Остаться в мертвых
В вялотекущей конкурсной программе 19-го открытого российского кинофестиваля наметился перелом с показом фильма "Дикое поле": сценарий его, написанный в начале 1990-х Петром Луциком и Алексеем Саморядовым, долго кочевал от продюсера к продюсеру и наконец оказался реализован Михаилом Калатозишвили. Недостаточно громкое имя этого режиссера обусловило несколько предвзято-негативное отношение к "Дикому полю", которое, на взгляд ЛИДИИ Ъ-МАСЛОВОЙ, стало лучшим фильмом как минимум первой половины "Кинотавра".
Можно понять ту часть кинотавровской публики, которая на "Дикое поле" вообще не пошла принципиально, чтобы не расстраиваться. Зная, сколько сценариев Луцика с Саморядовым было испорчено не то чтобы бездарной, а неадекватной, недостаточно конгениальной режиссурой, трудно было представить, что "Дикое поле" не будет трансформировано в нечто чуждое первоначальному авторскому замыслу. Тем не менее лишенный гипертрофированных авторских амбиций Михаил Калатозишвили оказался идеальным медиумом между бумагой и экраном, от него требовалось, в сущности, очень немногое, но недоступное режиссерам со слишком яркой индивидуальностью — не насиловать имеющийся материал, а подчиниться ему и раствориться в нем.
Этот материал требует растворения в нем с особенной настойчивостью, потому что речь в "Диком поле" идет о том, как смерть растворяется в жизни, смешивается с ней в некую однородную субстанцию, не позволяя провести или разглядеть четкую границу между живым и мертвым. На этой несуществующей границе живет (хотя слово "живет" к персонажам "Дикого поля" применимо лишь условно) герой фильма (Олег Долин), молодой врач, который по самой специфике своей профессии служит проводником между миром живых и миром мертвых. Его постоянное пограничное состояние находит соответствующий визуальный аналог в виде даже не то чтобы стоящего, а как будто болтающегося посреди казахской степи дома.

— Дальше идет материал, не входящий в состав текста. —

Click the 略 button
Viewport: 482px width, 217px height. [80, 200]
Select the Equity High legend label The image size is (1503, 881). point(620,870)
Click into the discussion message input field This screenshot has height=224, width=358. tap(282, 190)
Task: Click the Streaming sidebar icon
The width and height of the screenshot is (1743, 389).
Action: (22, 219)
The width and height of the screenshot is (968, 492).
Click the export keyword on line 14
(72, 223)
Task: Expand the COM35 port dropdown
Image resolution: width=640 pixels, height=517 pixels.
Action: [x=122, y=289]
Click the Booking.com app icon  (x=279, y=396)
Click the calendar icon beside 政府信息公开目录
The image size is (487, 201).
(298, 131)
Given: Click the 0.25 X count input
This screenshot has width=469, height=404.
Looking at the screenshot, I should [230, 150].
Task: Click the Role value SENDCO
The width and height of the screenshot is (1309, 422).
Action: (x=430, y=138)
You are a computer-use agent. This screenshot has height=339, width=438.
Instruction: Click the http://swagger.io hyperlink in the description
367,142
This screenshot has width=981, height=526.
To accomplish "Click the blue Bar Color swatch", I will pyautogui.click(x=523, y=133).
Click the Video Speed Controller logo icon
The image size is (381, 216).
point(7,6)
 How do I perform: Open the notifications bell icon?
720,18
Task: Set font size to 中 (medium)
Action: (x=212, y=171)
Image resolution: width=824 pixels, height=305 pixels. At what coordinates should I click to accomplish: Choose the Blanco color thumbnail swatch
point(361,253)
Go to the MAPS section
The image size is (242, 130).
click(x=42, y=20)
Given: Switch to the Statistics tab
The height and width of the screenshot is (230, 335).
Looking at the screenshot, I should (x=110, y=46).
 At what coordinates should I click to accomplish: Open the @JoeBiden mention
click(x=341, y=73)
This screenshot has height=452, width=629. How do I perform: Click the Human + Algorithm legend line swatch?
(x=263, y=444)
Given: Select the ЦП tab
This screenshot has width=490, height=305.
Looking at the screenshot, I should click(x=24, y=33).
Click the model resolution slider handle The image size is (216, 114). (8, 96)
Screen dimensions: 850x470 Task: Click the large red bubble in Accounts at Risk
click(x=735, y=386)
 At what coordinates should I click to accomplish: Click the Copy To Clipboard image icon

Режиссер самым тщательным образом следует содержащимся в сценарии указаниям, и если написано: "Дом, сложенный из дикого степного камня, был больше похож на сарай", то именно на сарай и походит этот странный дом, предназначенный совершенно не для житья и уж тем более не для приема череды довольно диких больных, словно заносимых к врачу опять же диким и непредсказуемым степным ветром, а скорее для медитации на тему относительности понятий "жизнь" и "смерть".
Тема эта, конечно, не нова для Луцика с Саморядовым, и можно понять тех, кто не видит в "Диком поле" ничего, кроме каталога их излюбленных мотивов, но все-таки в данном случае медицинский взгляд на вещи позволяет с предельной врачебной прямотой озвучить идею о том, что пусть жизнь и конечна, но и смерть не абсолютна, не неизбежна: "Человек, он не сразу помирает. Иной раз смотришь, умер, а он нет, отходит. Полежит, полежит и — отходит". Причем наблюдение, что человека извести очень трудно, то есть практически невозможно, какие бы усилия к самоуничтожению он ни прилагал, иллюстрируется бытовыми примерами самого юмористического характера — чего стоит история об убитом молнией пастухе, которого друзья закапывают в землю на ночь, чтобы "отошел", и он действительно отходит, после чего рассказывает об увиденном на "том" свете, который, судя по описаниям очевидца, от "этого" света мало чем отличается.
Этот специфический, замогильный юмор Луцика и Саморядова вообще всегда был самым неудобным для режиссерского понимания компонентом их сценариев, и большинство снятых по ним фильмов страдали излишней серьезностью: постановщики чувствовали, что прикасаются к очень мощному метафизическому измерению, и потому автоматически надували щеки, считая хихиканье неуместным. В фильме Михаила Калатозишвили не возникает этого противоречия между глобальностью поставленных вопросов и игривостью валяющихся под ногами ответов на них — из всех сделанных по луциковско-саморядовским сценариев фильмов более смешным и остроумным, чем "Дикое поле", получилась, пожалуй, только "Окраина", снятая самим Петром Луциком, отчаявшимся встретить режиссерское понимание. То, что неожиданный случай такого понимания произошел с "Диким полем" спустя годы после смерти его авторов, интересным образом вписывается в идеологию и символику именно этого произведения: внезапная кинематографическая материализация "Дикого поля", которое многие наверняка уже мысленно похоронили, очень похожа на случай с человеком, которого закопали в землю как потенциального мертвеца, а откопали живым и здоровым.